DATA EXCERPTS Block Start
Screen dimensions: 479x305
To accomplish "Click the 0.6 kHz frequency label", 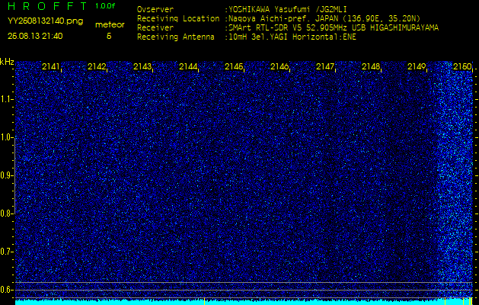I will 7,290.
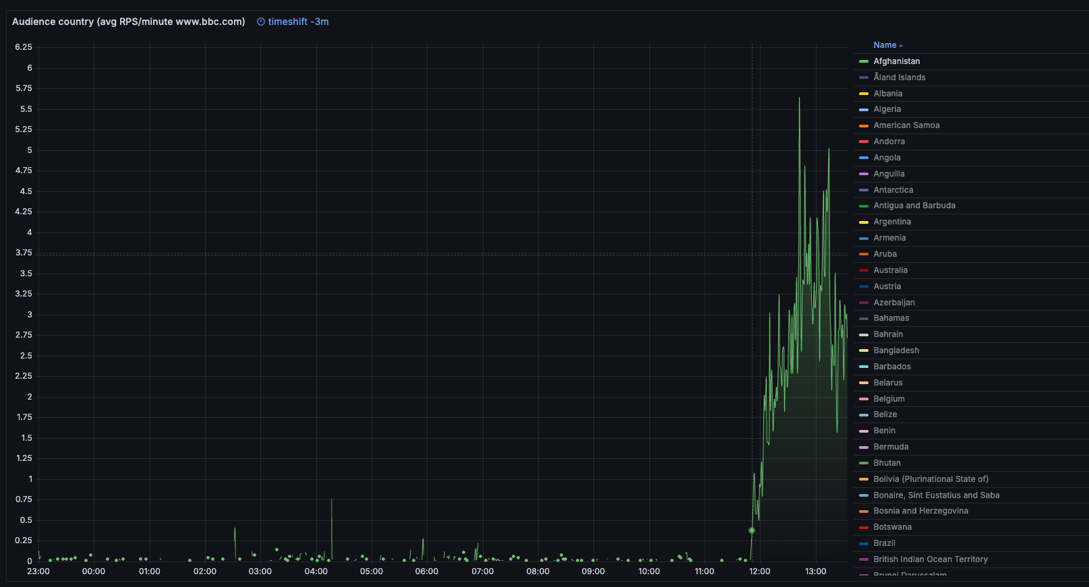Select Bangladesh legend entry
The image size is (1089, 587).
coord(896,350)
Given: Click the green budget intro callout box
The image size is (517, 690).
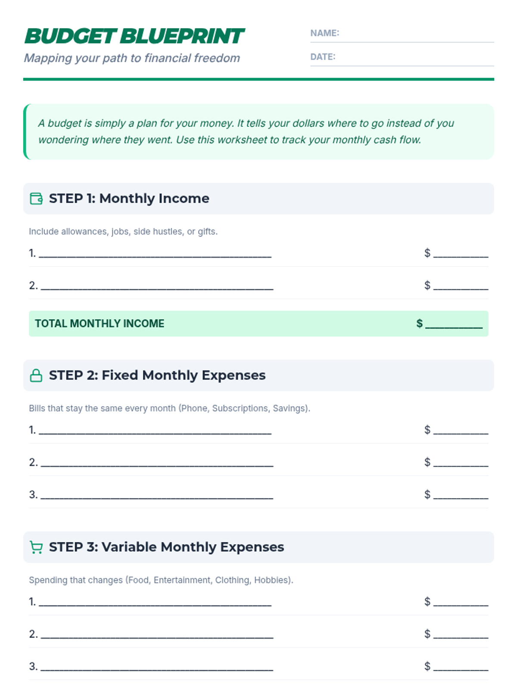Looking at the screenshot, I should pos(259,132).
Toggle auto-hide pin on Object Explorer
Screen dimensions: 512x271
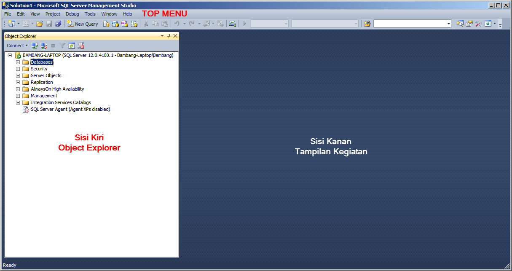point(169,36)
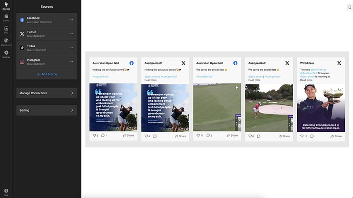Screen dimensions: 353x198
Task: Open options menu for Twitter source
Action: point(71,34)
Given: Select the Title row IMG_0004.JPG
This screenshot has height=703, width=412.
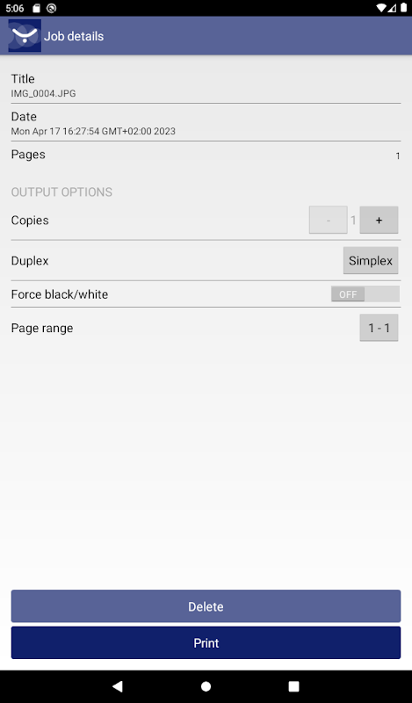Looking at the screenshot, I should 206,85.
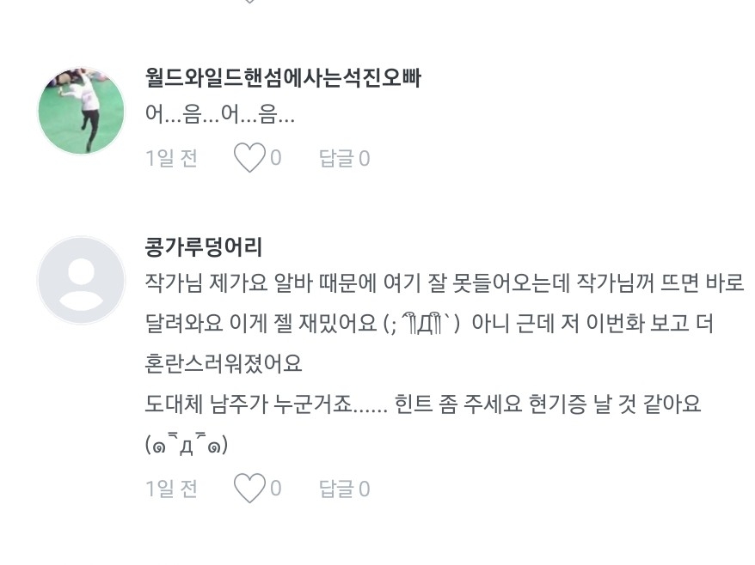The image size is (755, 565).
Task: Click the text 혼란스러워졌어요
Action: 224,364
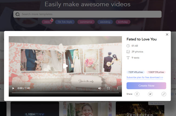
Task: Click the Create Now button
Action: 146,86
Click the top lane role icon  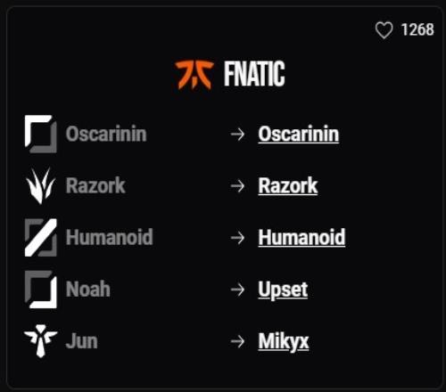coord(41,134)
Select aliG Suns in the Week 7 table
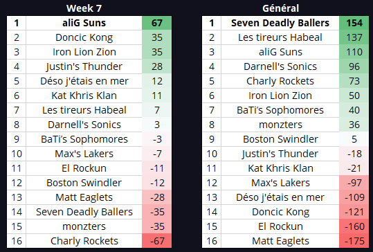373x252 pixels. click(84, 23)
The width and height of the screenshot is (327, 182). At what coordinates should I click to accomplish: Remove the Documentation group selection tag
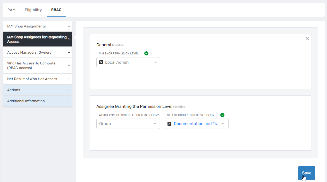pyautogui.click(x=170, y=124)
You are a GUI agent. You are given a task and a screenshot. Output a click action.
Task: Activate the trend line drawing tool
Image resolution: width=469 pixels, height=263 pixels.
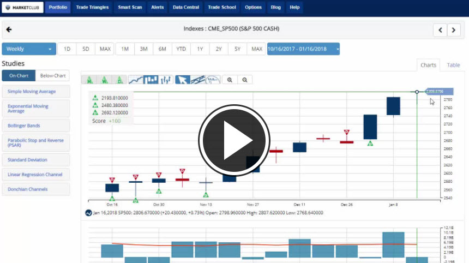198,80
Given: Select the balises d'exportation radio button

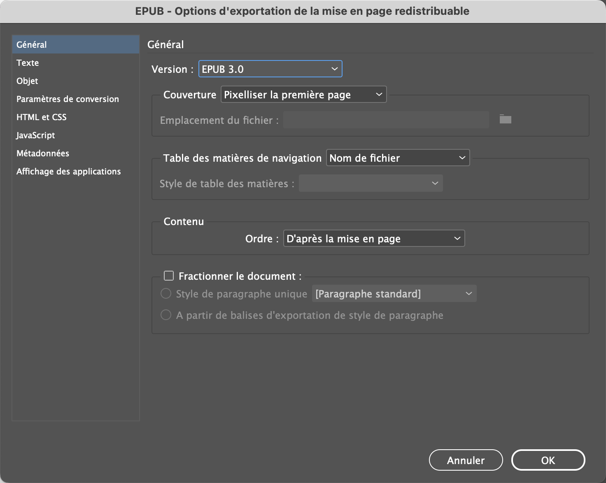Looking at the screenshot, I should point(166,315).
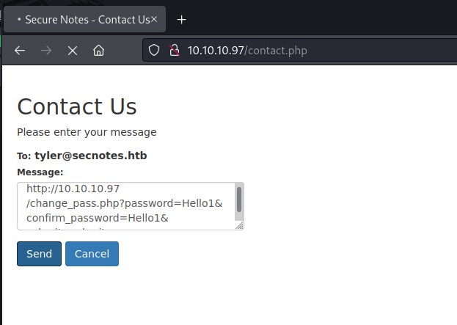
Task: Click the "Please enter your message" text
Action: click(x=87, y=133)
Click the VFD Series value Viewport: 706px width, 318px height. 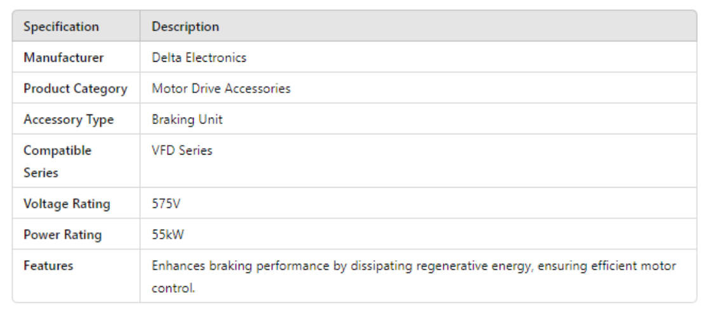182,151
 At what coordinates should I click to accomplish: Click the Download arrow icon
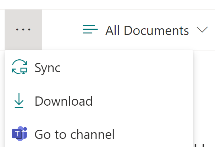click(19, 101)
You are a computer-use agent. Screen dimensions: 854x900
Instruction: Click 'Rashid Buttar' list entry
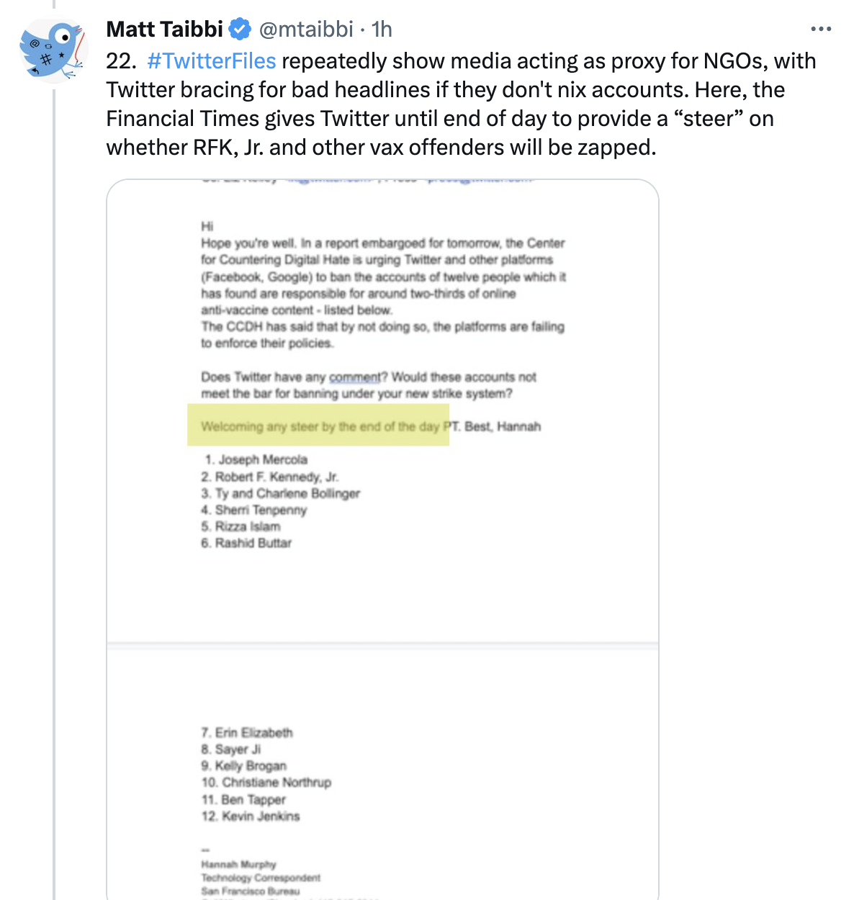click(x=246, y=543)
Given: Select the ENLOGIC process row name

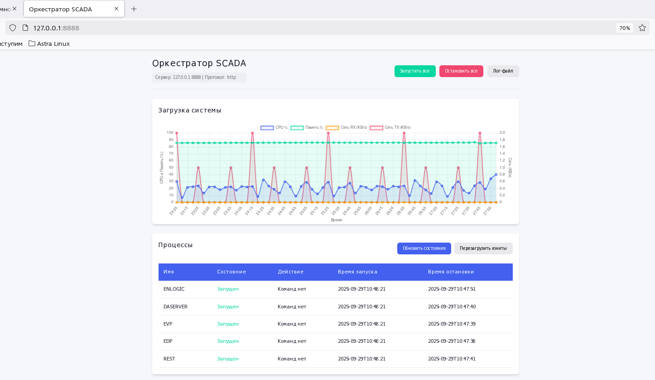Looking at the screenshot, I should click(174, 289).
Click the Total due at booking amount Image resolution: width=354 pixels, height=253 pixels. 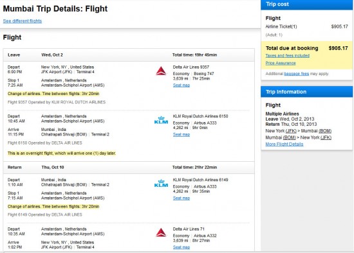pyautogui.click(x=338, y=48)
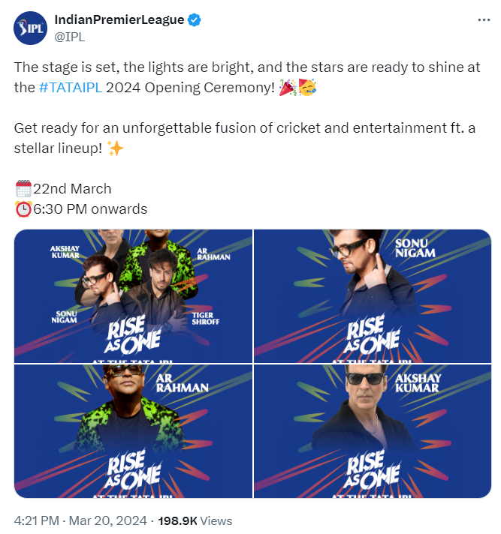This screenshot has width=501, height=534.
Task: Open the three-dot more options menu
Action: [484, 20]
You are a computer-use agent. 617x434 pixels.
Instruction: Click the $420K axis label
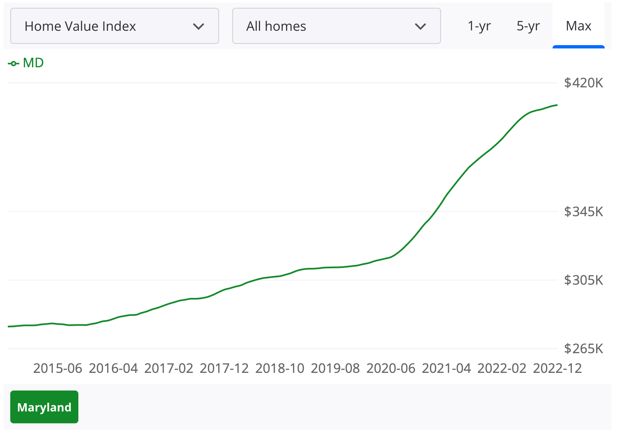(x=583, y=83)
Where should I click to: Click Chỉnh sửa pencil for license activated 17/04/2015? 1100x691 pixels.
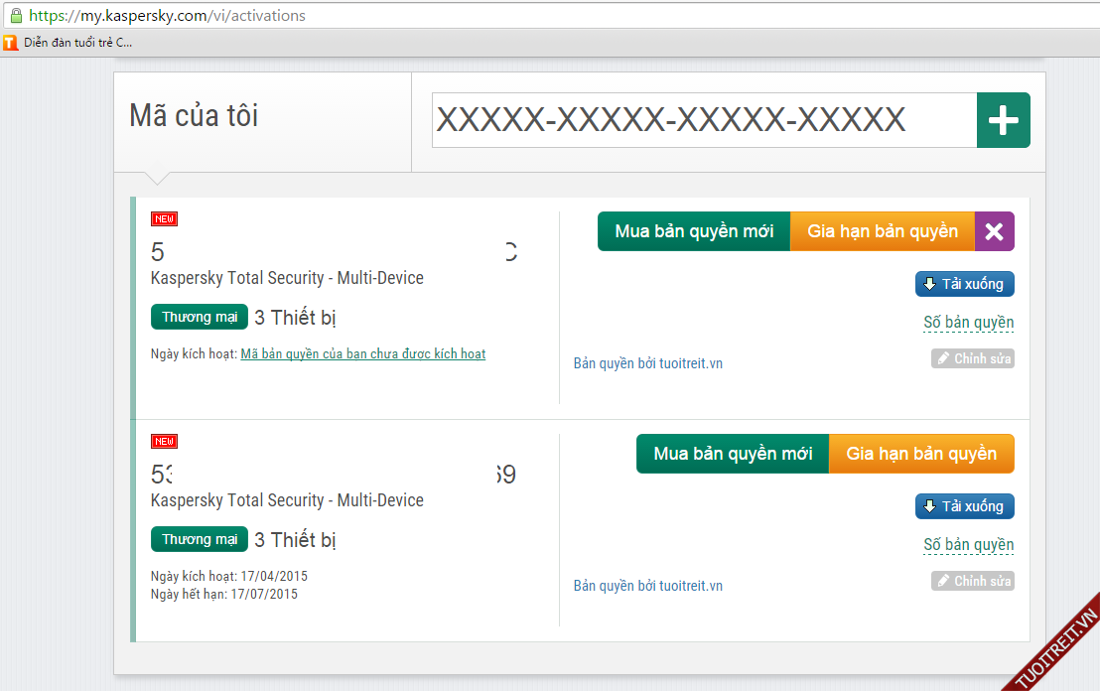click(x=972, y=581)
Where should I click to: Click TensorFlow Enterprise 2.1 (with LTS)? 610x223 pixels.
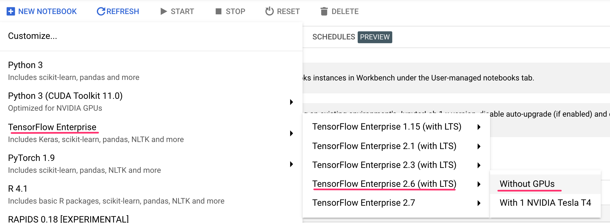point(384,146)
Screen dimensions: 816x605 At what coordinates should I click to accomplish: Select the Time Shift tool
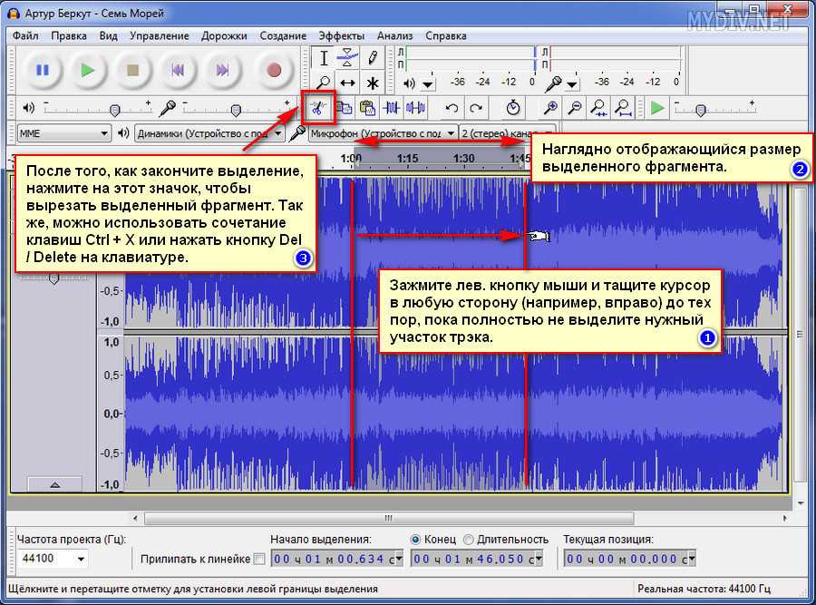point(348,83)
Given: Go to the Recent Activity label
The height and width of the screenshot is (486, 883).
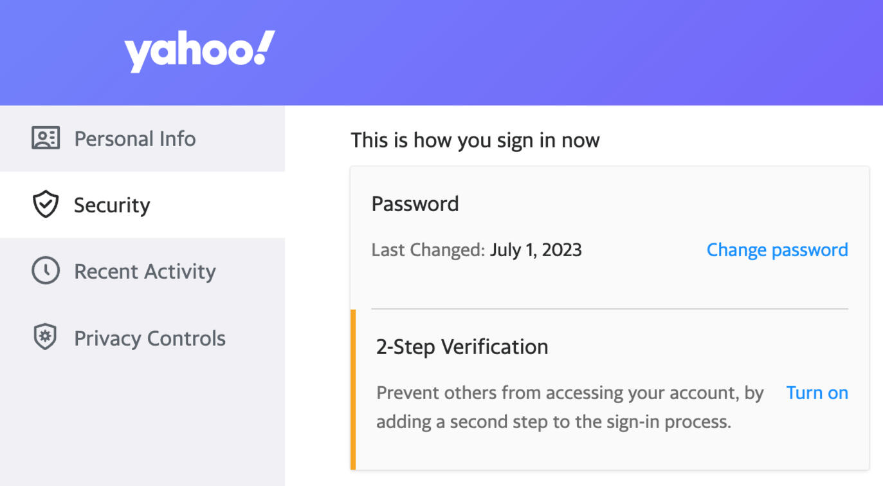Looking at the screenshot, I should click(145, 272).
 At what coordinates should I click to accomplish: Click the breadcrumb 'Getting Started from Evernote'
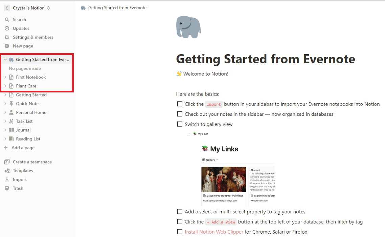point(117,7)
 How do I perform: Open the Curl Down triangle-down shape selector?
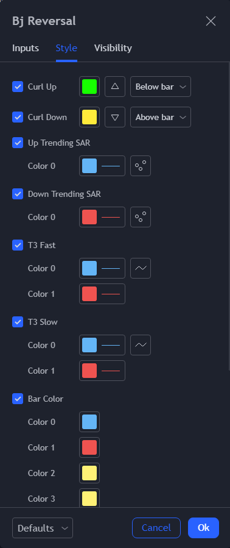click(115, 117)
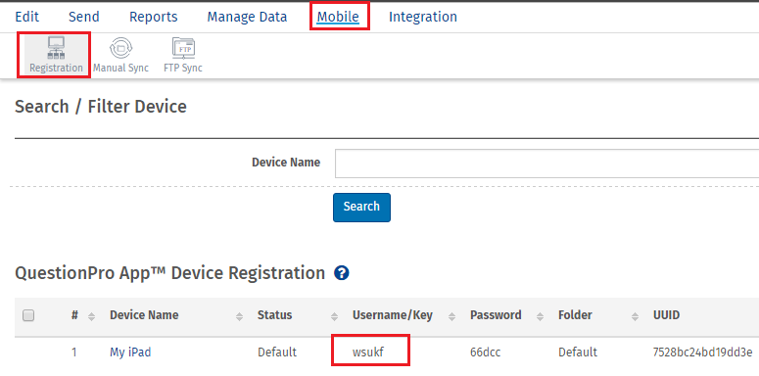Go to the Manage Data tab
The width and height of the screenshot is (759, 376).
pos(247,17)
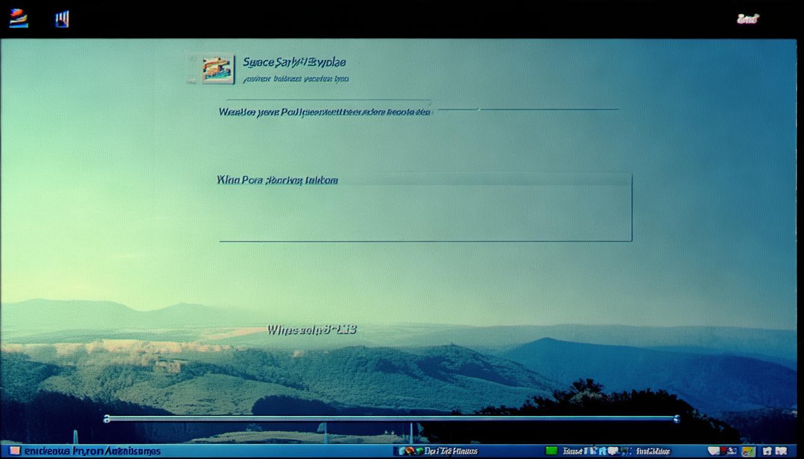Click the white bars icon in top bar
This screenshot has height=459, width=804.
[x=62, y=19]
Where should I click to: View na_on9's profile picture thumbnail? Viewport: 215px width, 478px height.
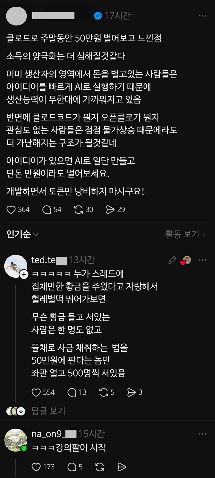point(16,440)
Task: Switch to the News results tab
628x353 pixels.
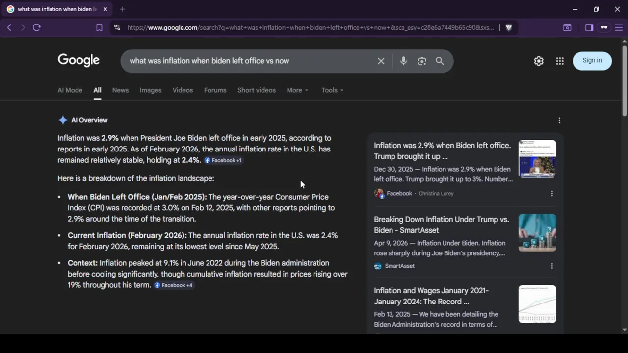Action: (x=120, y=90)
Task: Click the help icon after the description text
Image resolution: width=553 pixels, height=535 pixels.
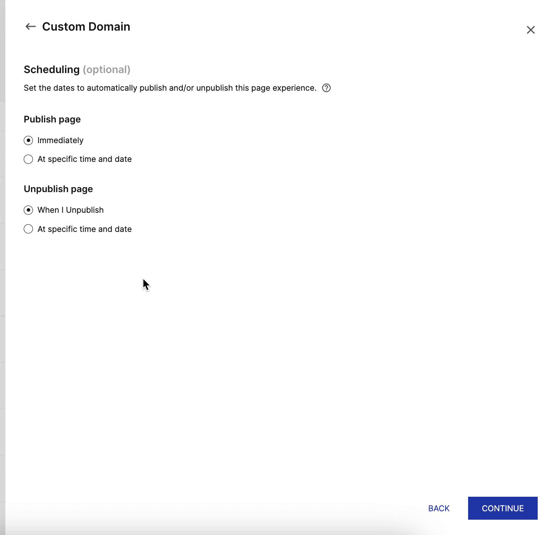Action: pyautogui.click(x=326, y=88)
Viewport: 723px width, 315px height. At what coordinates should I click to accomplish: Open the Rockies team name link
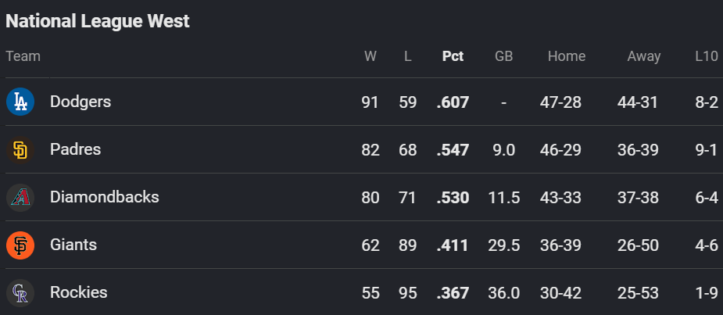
DATA EXCERPTS Block End
| TASK TO COMPLETE |
Please repeat the lines that run from the one holding "Task: Click the help" to the last line of the material, both included, exactly and without pictures.

| EXERCISE ANSWER |
Task: Click the help icon after the description text
Image resolution: width=553 pixels, height=535 pixels.
Action: pyautogui.click(x=326, y=88)
Viewport: 723px width, 315px height. At what coordinates should I click to accomplish: Open the Rockies team name link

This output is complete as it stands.